◆ **Work to be completed**
Present the following data again exactly as it is shown.

Records from a data collection:
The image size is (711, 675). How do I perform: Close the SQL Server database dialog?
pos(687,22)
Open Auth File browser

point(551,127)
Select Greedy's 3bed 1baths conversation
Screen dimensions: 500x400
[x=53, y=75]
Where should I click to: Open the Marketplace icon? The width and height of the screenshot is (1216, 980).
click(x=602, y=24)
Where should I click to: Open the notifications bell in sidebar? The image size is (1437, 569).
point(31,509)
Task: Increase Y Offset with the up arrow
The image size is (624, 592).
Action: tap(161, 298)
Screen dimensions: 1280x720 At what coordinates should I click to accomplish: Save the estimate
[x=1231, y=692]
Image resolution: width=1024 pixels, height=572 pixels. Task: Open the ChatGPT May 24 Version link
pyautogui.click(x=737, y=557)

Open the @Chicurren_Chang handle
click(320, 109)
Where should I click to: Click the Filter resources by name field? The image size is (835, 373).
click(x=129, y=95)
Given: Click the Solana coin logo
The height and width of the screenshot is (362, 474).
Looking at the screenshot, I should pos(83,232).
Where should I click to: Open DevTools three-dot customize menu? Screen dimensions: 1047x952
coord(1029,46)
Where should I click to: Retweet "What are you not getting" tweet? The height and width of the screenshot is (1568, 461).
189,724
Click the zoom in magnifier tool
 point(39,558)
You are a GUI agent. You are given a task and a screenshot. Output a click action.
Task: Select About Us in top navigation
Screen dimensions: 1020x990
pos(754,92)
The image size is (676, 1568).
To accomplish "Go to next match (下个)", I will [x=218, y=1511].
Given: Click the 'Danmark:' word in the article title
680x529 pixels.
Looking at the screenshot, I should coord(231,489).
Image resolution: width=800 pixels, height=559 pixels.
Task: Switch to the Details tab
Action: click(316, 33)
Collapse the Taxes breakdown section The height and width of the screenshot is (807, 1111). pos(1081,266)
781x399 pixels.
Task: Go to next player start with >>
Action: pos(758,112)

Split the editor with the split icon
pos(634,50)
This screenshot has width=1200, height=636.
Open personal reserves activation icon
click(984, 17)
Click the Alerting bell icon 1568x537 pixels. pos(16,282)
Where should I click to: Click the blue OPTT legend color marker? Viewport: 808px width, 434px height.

◆ **Solution to the exercise**
The image size is (711, 675). How do I perform: Close the SQL Server database dialog?
pos(687,22)
Open Auth File browser

point(551,127)
Select Greedy's 3bed 1baths conversation
Screen dimensions: 500x400
[x=53, y=75]
Where should I click to: Open the Marketplace icon? The width and height of the screenshot is (1216, 980).
click(x=602, y=24)
Where should I click to: Open the notifications bell in sidebar? The image size is (1437, 569).
point(31,509)
Task: Increase Y Offset with the up arrow
The image size is (624, 592).
Action: tap(161, 298)
Screen dimensions: 1280x720 At what coordinates should I click to accomplish: Save the estimate
[x=1231, y=692]
Image resolution: width=1024 pixels, height=572 pixels. Task: Open the ChatGPT May 24 Version link
pyautogui.click(x=737, y=557)

Open the @Chicurren_Chang handle
click(320, 109)
Where should I click to: Click the Filter resources by name field? The image size is (835, 373).
click(x=129, y=95)
Given: Click the Solana coin logo
The height and width of the screenshot is (362, 474).
Looking at the screenshot, I should pos(83,232).
Where should I click to: Open DevTools three-dot customize menu? Screen dimensions: 1047x952
coord(1029,46)
Where should I click to: Retweet "What are you not getting" tweet? The height and width of the screenshot is (1568, 461).
189,724
Click the zoom in magnifier tool
 point(39,558)
You are a GUI agent. You are given a task and a screenshot. Output a click action.
Task: Select About Us in top navigation
Screen dimensions: 1020x990
pos(754,92)
The image size is (676, 1568).
To accomplish "Go to next match (下个)", I will [x=218, y=1511].
Given: Click the 'Danmark:' word in the article title
680x529 pixels.
Looking at the screenshot, I should coord(231,489).
Image resolution: width=800 pixels, height=559 pixels.
Task: Switch to the Details tab
Action: click(316, 33)
Collapse the Taxes breakdown section The height and width of the screenshot is (807, 1111). pos(1081,266)
781x399 pixels.
Task: Go to next player start with >>
Action: pos(758,112)

Split the editor with the split icon
pos(634,50)
This screenshot has width=1200, height=636.
Open personal reserves activation icon
click(984, 17)
Click the Alerting bell icon 1568x537 pixels. pos(16,282)
Where should I click to: Click the blue OPTT legend color marker? Viewport: 808px width, 434px height.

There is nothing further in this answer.